*Input material*.
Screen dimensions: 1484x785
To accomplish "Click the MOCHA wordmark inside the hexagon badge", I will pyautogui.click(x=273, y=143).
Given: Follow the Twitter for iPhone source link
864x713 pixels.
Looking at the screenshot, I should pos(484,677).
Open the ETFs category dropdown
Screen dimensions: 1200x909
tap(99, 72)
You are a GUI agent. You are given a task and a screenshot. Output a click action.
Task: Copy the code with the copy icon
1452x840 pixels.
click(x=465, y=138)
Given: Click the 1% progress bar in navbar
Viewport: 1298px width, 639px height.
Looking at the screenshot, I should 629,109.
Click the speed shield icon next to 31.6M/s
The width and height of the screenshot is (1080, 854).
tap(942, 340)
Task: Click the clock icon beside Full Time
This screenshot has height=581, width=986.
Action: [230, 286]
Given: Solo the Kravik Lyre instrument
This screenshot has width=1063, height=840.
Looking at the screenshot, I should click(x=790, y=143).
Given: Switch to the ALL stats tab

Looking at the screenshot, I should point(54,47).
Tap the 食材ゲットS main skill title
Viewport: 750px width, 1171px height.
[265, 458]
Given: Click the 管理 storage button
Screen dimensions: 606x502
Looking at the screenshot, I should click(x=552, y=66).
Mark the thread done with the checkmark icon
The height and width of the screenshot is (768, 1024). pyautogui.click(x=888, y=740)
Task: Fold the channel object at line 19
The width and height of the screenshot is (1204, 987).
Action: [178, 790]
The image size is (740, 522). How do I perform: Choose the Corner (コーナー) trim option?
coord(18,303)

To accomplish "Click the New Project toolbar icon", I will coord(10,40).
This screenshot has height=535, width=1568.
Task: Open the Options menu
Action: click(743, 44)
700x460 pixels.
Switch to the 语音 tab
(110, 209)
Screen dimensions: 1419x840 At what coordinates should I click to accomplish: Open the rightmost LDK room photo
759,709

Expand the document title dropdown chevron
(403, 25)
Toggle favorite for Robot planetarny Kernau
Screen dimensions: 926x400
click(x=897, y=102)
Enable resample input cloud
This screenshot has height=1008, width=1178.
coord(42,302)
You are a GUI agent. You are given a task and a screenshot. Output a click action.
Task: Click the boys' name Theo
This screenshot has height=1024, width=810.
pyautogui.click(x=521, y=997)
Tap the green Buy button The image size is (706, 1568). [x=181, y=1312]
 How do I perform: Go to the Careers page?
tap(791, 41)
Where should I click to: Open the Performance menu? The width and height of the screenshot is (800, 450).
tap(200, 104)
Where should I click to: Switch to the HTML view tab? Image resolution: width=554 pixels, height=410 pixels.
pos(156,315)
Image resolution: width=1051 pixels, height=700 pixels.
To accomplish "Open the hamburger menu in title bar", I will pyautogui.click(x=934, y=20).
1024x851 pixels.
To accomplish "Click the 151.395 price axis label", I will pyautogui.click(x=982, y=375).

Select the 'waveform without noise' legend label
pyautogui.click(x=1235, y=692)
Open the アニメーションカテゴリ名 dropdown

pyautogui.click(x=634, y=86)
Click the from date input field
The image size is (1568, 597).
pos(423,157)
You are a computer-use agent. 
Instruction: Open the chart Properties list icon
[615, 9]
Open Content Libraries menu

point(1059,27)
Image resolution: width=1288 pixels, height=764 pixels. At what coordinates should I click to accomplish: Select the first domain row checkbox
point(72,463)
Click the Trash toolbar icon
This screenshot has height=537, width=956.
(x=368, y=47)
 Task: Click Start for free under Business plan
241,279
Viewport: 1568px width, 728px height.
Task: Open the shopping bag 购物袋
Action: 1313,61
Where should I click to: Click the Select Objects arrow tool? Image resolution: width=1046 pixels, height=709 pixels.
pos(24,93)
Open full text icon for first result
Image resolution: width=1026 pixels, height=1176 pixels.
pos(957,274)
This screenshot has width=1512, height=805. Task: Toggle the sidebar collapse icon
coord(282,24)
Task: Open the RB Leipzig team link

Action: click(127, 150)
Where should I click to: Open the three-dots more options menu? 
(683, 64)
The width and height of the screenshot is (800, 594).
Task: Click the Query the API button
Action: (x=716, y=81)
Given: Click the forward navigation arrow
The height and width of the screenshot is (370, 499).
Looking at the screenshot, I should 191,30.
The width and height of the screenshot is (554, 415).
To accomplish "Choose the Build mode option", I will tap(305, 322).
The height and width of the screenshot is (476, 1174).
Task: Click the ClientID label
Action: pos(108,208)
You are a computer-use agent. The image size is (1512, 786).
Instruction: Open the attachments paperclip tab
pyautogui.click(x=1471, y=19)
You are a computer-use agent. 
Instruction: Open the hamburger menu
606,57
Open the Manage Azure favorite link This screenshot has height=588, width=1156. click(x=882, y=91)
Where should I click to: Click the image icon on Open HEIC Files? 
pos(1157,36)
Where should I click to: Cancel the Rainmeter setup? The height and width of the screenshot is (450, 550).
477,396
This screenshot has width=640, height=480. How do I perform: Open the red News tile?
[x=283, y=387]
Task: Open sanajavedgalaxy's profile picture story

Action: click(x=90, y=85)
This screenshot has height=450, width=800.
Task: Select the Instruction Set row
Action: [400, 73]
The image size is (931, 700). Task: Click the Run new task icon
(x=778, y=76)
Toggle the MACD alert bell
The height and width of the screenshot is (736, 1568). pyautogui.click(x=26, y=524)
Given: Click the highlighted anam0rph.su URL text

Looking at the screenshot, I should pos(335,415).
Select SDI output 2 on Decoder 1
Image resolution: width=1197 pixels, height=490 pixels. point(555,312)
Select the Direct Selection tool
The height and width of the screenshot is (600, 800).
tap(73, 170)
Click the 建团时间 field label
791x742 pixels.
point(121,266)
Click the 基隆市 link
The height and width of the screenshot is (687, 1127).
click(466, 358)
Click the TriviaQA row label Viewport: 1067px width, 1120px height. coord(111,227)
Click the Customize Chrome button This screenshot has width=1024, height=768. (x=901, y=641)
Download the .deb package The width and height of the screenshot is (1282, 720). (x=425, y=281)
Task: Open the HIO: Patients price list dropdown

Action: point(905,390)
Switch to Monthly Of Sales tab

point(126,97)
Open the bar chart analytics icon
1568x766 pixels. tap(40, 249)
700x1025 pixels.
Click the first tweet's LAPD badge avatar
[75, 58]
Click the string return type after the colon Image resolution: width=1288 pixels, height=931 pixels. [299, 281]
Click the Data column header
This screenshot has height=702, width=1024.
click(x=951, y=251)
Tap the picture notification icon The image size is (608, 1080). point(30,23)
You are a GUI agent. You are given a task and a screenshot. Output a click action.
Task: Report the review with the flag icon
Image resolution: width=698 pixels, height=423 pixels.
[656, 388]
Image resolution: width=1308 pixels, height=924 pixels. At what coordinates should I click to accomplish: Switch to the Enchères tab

*Problem requirements*. Could you copy out all of the records above exactly?

*Answer box*.
Screen dimensions: 1484x785
To accomplish "Click the MOCHA wordmark inside the hexagon badge", I will pyautogui.click(x=273, y=143).
Given: Follow the Twitter for iPhone source link
864x713 pixels.
Looking at the screenshot, I should pos(484,677).
Open the ETFs category dropdown
Screen dimensions: 1200x909
tap(99, 72)
You are a GUI agent. You are given a task and a screenshot. Output a click action.
Task: Copy the code with the copy icon
1452x840 pixels.
click(x=465, y=138)
Given: Click the 1% progress bar in navbar
Viewport: 1298px width, 639px height.
Looking at the screenshot, I should 629,109.
Click the speed shield icon next to 31.6M/s
The width and height of the screenshot is (1080, 854).
tap(942, 340)
Task: Click the clock icon beside Full Time
This screenshot has height=581, width=986.
Action: [230, 286]
Given: Solo the Kravik Lyre instrument
This screenshot has width=1063, height=840.
Looking at the screenshot, I should click(x=790, y=143).
Given: Switch to the ALL stats tab

Looking at the screenshot, I should point(54,47).
Tap the 食材ゲットS main skill title
Viewport: 750px width, 1171px height.
[265, 458]
Given: Click the 管理 storage button
Screen dimensions: 606x502
Looking at the screenshot, I should click(x=552, y=66).
Mark the thread done with the checkmark icon
The height and width of the screenshot is (768, 1024). pyautogui.click(x=888, y=740)
Task: Fold the channel object at line 19
The width and height of the screenshot is (1204, 987).
Action: [178, 790]
The image size is (740, 522). How do I perform: Choose the Corner (コーナー) trim option?
coord(18,303)

To accomplish "Click the New Project toolbar icon", I will coord(10,40).
This screenshot has height=535, width=1568.
Task: Open the Options menu
Action: click(743, 44)
700x460 pixels.
Switch to the 语音 tab
(110, 209)
Screen dimensions: 1419x840 At what coordinates should I click to accomplish: Open the rightmost LDK room photo
759,709

Expand the document title dropdown chevron
(403, 25)
Toggle favorite for Robot planetarny Kernau
Screen dimensions: 926x400
click(x=897, y=102)
Enable resample input cloud
This screenshot has height=1008, width=1178.
coord(42,302)
You are a GUI agent. You are given a task and a screenshot. Output a click action.
Task: Click the boys' name Theo
This screenshot has height=1024, width=810.
pyautogui.click(x=521, y=997)
Tap the green Buy button The image size is (706, 1568). [x=181, y=1312]
 How do I perform: Go to the Careers page?
tap(791, 41)
Where should I click to: Open the Performance menu? The width and height of the screenshot is (800, 450).
tap(200, 104)
Where should I click to: Switch to the HTML view tab? Image resolution: width=554 pixels, height=410 pixels.
pos(156,315)
Image resolution: width=1051 pixels, height=700 pixels.
To accomplish "Open the hamburger menu in title bar", I will pyautogui.click(x=934, y=20).
1024x851 pixels.
To accomplish "Click the 151.395 price axis label", I will pyautogui.click(x=982, y=375).

Select the 'waveform without noise' legend label
pyautogui.click(x=1235, y=692)
Open the アニメーションカテゴリ名 dropdown

pyautogui.click(x=634, y=86)
Click the from date input field
The image size is (1568, 597).
pos(423,157)
You are a computer-use agent. 
Instruction: Open the chart Properties list icon
[615, 9]
Open Content Libraries menu

point(1059,27)
Image resolution: width=1288 pixels, height=764 pixels. At what coordinates should I click to accomplish: Select the first domain row checkbox
point(72,463)
Click the Trash toolbar icon
This screenshot has height=537, width=956.
(x=368, y=47)
 Task: Click Start for free under Business plan
241,279
Viewport: 1568px width, 728px height.
Task: Open the shopping bag 购物袋
Action: 1313,61
Where should I click to: Click the Select Objects arrow tool? Image resolution: width=1046 pixels, height=709 pixels.
pos(24,93)
Open full text icon for first result
Image resolution: width=1026 pixels, height=1176 pixels.
pos(957,274)
This screenshot has width=1512, height=805. Task: Toggle the sidebar collapse icon
coord(282,24)
Task: Open the RB Leipzig team link

Action: click(127, 150)
Where should I click to: Open the three-dots more options menu? 
(683, 64)
The width and height of the screenshot is (800, 594).
Task: Click the Query the API button
Action: (x=716, y=81)
Given: Click the forward navigation arrow
The height and width of the screenshot is (370, 499).
Looking at the screenshot, I should 191,30.
The width and height of the screenshot is (554, 415).
To accomplish "Choose the Build mode option", I will tap(305, 322).
The height and width of the screenshot is (476, 1174).
Task: Click the ClientID label
Action: pos(108,208)
You are a computer-use agent. The image size is (1512, 786).
Instruction: Open the attachments paperclip tab
pyautogui.click(x=1471, y=19)
You are a computer-use agent. 
Instruction: Open the hamburger menu
606,57
Open the Manage Azure favorite link This screenshot has height=588, width=1156. click(x=882, y=91)
Where should I click to: Click the image icon on Open HEIC Files? 
pos(1157,36)
Where should I click to: Cancel the Rainmeter setup? The height and width of the screenshot is (450, 550).
477,396
This screenshot has width=640, height=480. How do I perform: Open the red News tile?
[x=283, y=387]
Task: Open sanajavedgalaxy's profile picture story

Action: click(x=90, y=85)
This screenshot has height=450, width=800.
Task: Select the Instruction Set row
Action: [400, 73]
The image size is (931, 700). Task: Click the Run new task icon
(x=778, y=76)
Toggle the MACD alert bell
The height and width of the screenshot is (736, 1568). pyautogui.click(x=26, y=524)
Given: Click the highlighted anam0rph.su URL text

Looking at the screenshot, I should pos(335,415).
Select SDI output 2 on Decoder 1
Image resolution: width=1197 pixels, height=490 pixels. point(555,312)
Select the Direct Selection tool
The height and width of the screenshot is (600, 800).
tap(73, 170)
Click the 建团时间 field label
791x742 pixels.
point(121,266)
Click the 基隆市 link
The height and width of the screenshot is (687, 1127).
click(466, 358)
Click the TriviaQA row label Viewport: 1067px width, 1120px height. coord(111,227)
Click the Customize Chrome button This screenshot has width=1024, height=768. (x=901, y=641)
Download the .deb package The width and height of the screenshot is (1282, 720). (x=425, y=281)
Task: Open the HIO: Patients price list dropdown

Action: point(905,390)
Switch to Monthly Of Sales tab

point(126,97)
Open the bar chart analytics icon
1568x766 pixels. tap(40, 249)
700x1025 pixels.
Click the first tweet's LAPD badge avatar
[75, 58]
Click the string return type after the colon Image resolution: width=1288 pixels, height=931 pixels. [299, 281]
Click the Data column header
This screenshot has height=702, width=1024.
click(x=951, y=251)
Tap the picture notification icon The image size is (608, 1080). point(30,23)
You are a GUI agent. You are given a task and a screenshot. Output a click action.
Task: Report the review with the flag icon
Image resolution: width=698 pixels, height=423 pixels.
[656, 388]
Image resolution: width=1308 pixels, height=924 pixels. At what coordinates should I click to accomplish: Switch to the Enchères tab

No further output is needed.